Premises condition report – a report attached to the Deed of Lease that records the condition of the premises (including carpets and so on) when the parties entered into the lease.
Often landlords and tenants will do a walk- through of the premises together to undertake it, but sometimes it is undertaken by a professional or third party. Photos can be attached.
Property Law Act notice –a notice under the Property Law Act 2007 issued from the landlord to the tenant advising of a breach of the lease, such as non-payment of rent (and generally advising that they will cancel the lease if those breaches of the lease are not remedied within a certain time).
These notices are required to validly cancel a commercial lease in the event of a breach. They are required to include certain information in a certain format, so landlords should always take legal advice before issuing a notice.
Rent review dates – the dates that the rent will be reviewed.
There is a process required to be followed in the Deed of Lease, in which either party gives notice of the new rent and the other party has an opportunity to dispute it.

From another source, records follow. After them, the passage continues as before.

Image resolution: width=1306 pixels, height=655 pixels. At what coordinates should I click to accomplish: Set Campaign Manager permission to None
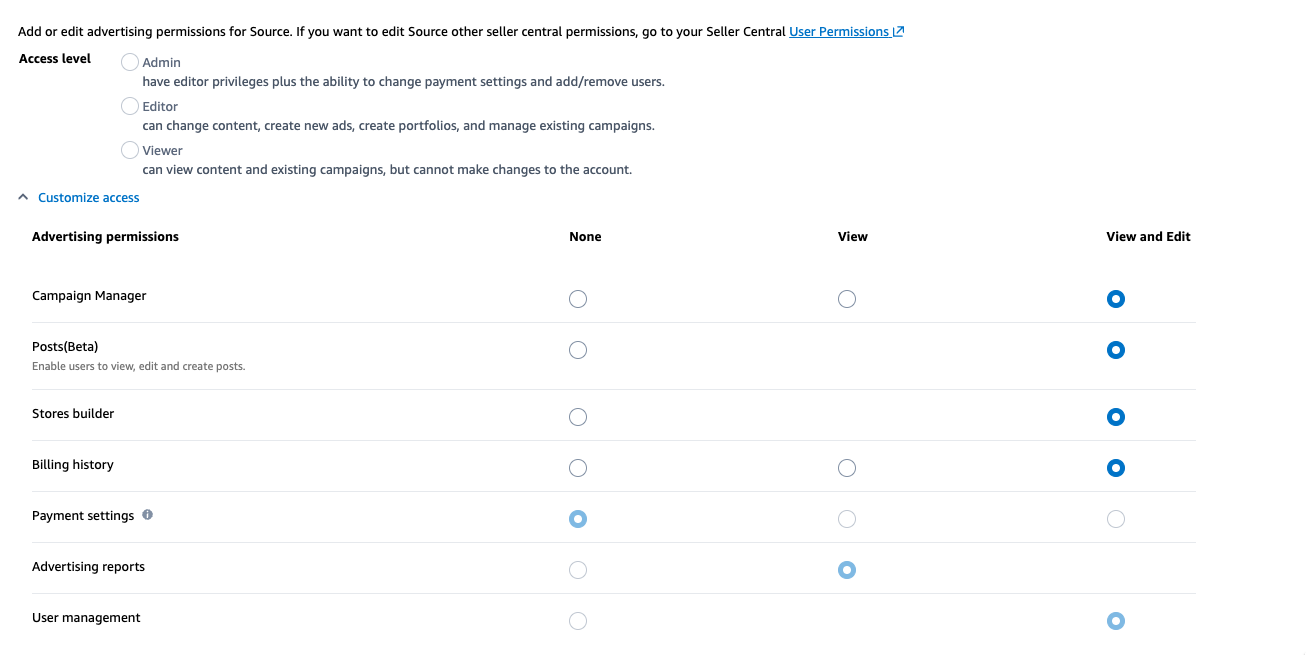coord(578,299)
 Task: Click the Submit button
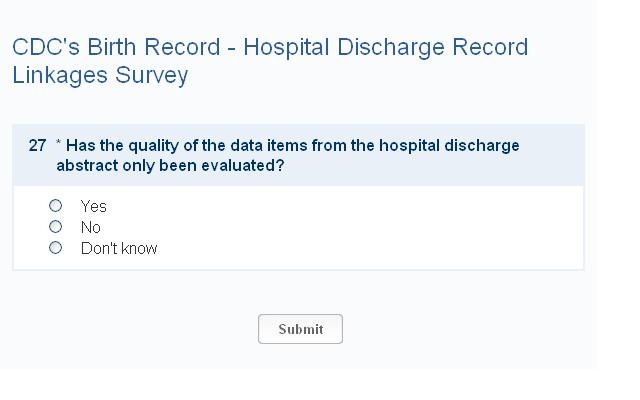[x=300, y=329]
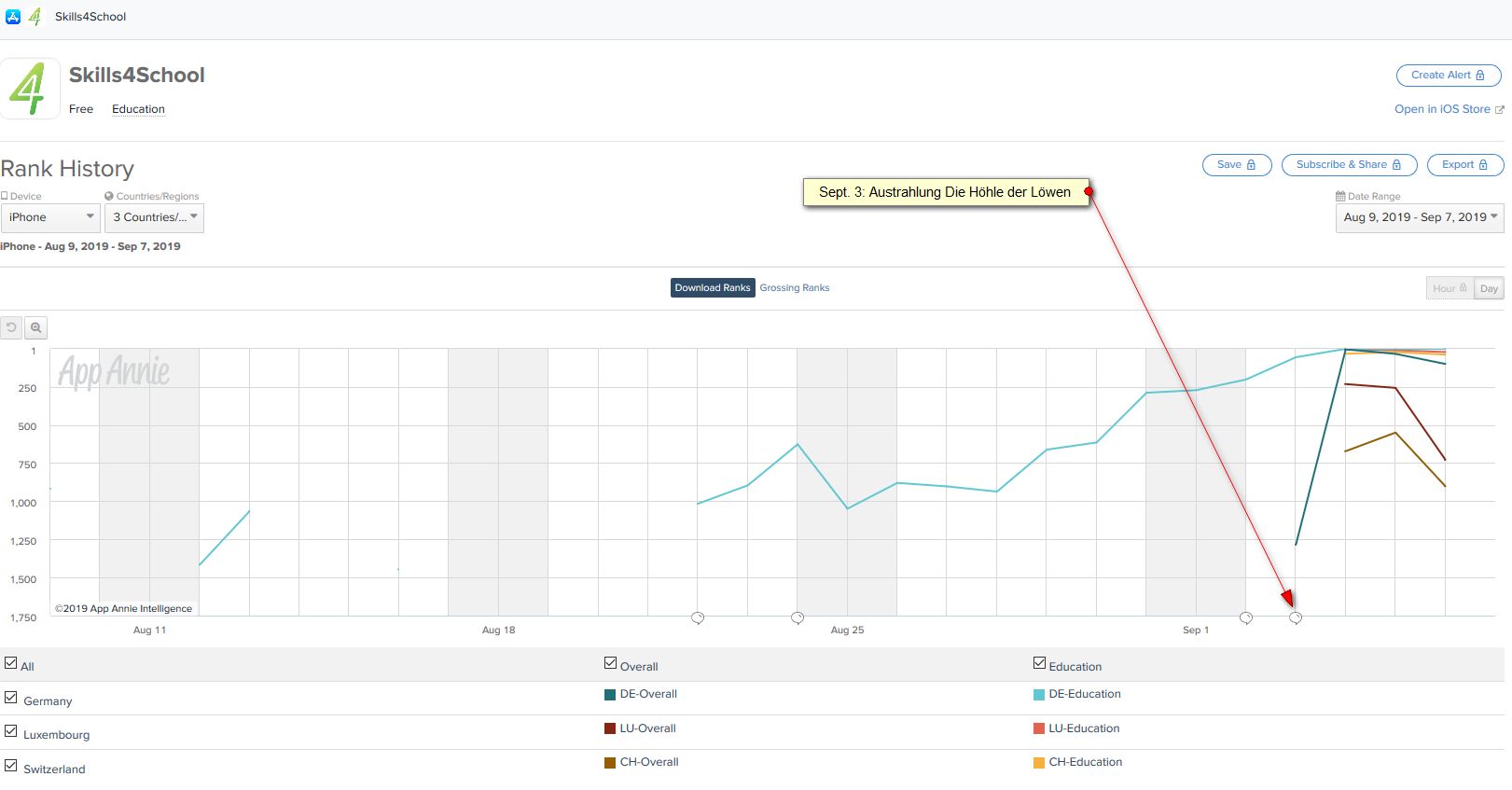Reset chart zoom with undo icon
Screen dimensions: 1512x790
(11, 327)
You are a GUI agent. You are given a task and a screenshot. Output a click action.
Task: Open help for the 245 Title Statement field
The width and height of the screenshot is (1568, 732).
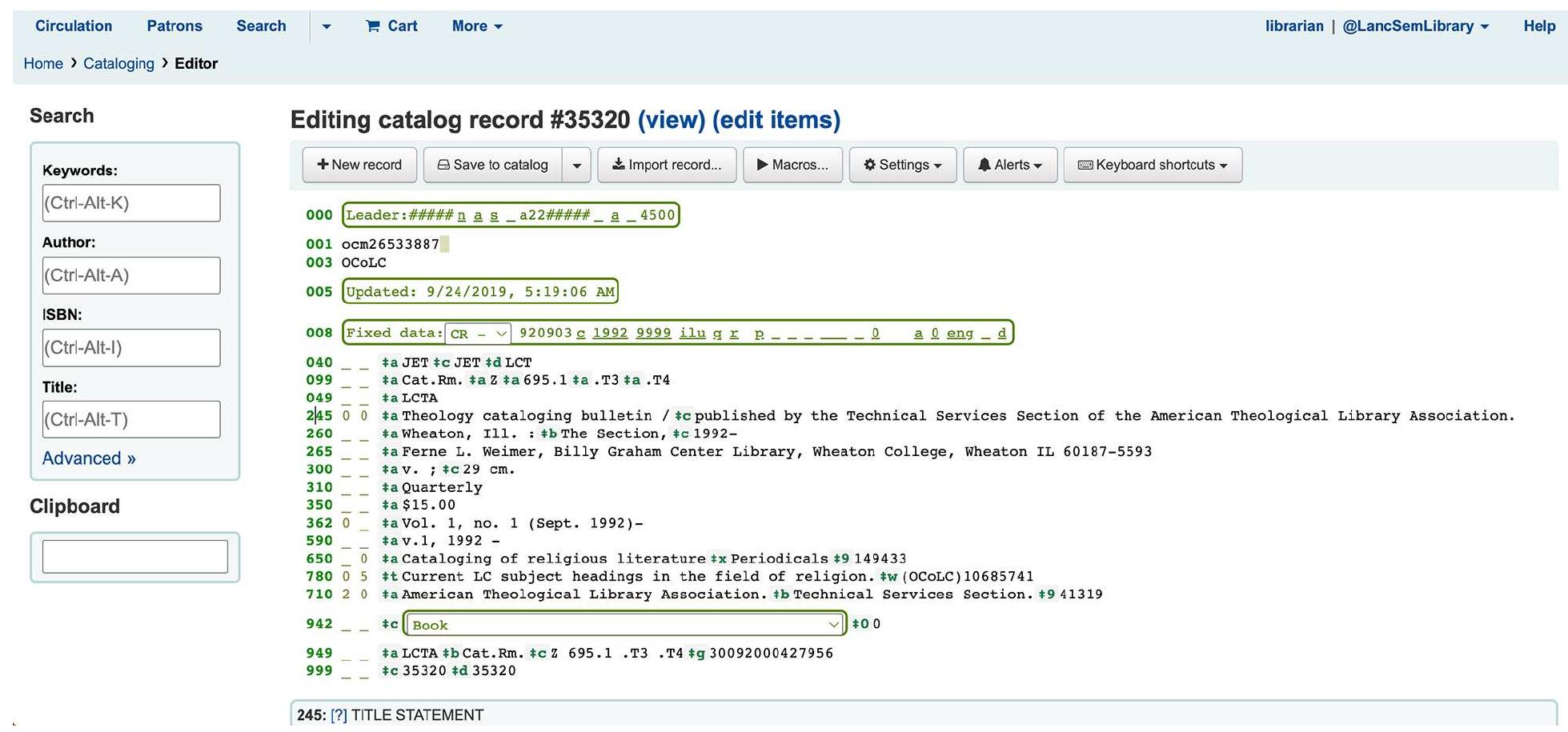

Rent reviews can be to market rent (that generally involves arbitration or valuers if agreement can’t be reached) or to CPI, (based on a percentage increase based on the Consumer Price Index) or a mixture of market and CPI, depending on what is agreed.
Renewal dates ( rights of renewal) – agreed dates when the tenant is required to give notice to renew the lease for a further term.
Sublet – where a tenant lets part of the property to another tenant. Generally the landlord is required to consent and is entitled to ascertain the suitability of that sub-tenant, as with assignment.
Term – the length of time that the lease will run ( subject to rights of renewal).